Document segment:

::::::

The Mountainlair, commonly called "the Lair" by students, is the three-floor student union building at West Virginia University. The current building dates to 1968 and replaced an earlier structure built in 1948. The Mountainlair is also the site of American sculptor Donald De Lue's 1971 statue The Mountaineer, a bronze representation of West Virginia University's Mountaineer mascot.

==Description==
The student union offers many services to students including an information desk, lounges, a post office, bank, movie theater, bowling alley, pool hall, video game arcade, cafeteria, and several chain restaurants. Along with these recreational facilities, the Mountainlair is also home to a large events ballroom, several meeting and conference rooms, and many administrative offices of the university. In addition, The Student Government Association (SGA) and other student organizations of special interest hold offices in the Student Organization Wing (SOW) of the Mountainlair, including the Hockey Club, Muslim Student Organizations, and Alpha Phi Omega National Service Fraternity. The Mountainlair's north wing additionally houses a coffee shop and the campus's main bookstore (managed and stocked by Barnes & Noble) and university shop. Located behind the main building is the Mountainlair parking garage, containing 245 short-term spaces and additional space for long-term. These facilities and its central location make the Mountainlair the "heart of the WVU campus."

::::::

Supplied information:
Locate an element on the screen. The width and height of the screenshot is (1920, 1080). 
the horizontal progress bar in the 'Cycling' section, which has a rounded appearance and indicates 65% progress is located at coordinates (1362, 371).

::::::

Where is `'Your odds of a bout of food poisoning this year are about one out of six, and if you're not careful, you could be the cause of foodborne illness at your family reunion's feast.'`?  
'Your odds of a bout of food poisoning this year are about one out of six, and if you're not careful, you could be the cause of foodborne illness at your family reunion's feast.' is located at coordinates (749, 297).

::::::

Work request: Turn the paragraph of the Mountainlair text that begins "The student union offers many services" into a short list, keeping its main facts.

Response below:
- Student services: information desk, lounges, post office, bank, movie theater, bowling alley, pool hall, video game arcade, cafeteria, several chain restaurants
- Also inside: a large events ballroom, meeting and conference rooms, many university administrative offices
- Student Organization Wing (SOW): offices of the Student Government Association (SGA) and special-interest groups such as the Hockey Club, Muslim Student Organizations, and Alpha Phi Omega National Service Fraternity
- North wing: a coffee shop, the main campus bookstore (run and stocked by Barnes & Noble), and the university shop
- Parking garage behind the building: 245 short-term spaces plus long-term space
- Its facilities and central location make it the "heart of the WVU campus."